This task asks for the lines from the one with "You are a computer-use" to the final line below, repeated exactly, with pictures omitted.

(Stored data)
************

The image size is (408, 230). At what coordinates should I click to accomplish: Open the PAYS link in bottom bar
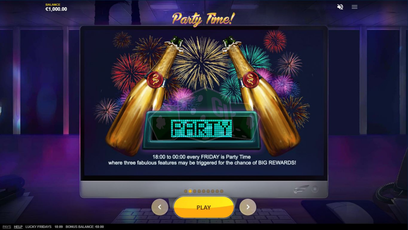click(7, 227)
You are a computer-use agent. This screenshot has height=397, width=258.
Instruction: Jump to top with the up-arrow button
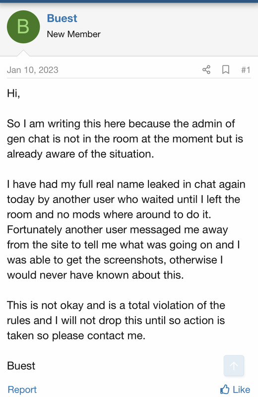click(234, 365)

************

## Output below
You are a computer-use agent. This screenshot has height=397, width=258.
Instruction: Jump to top with the up-arrow button
click(234, 365)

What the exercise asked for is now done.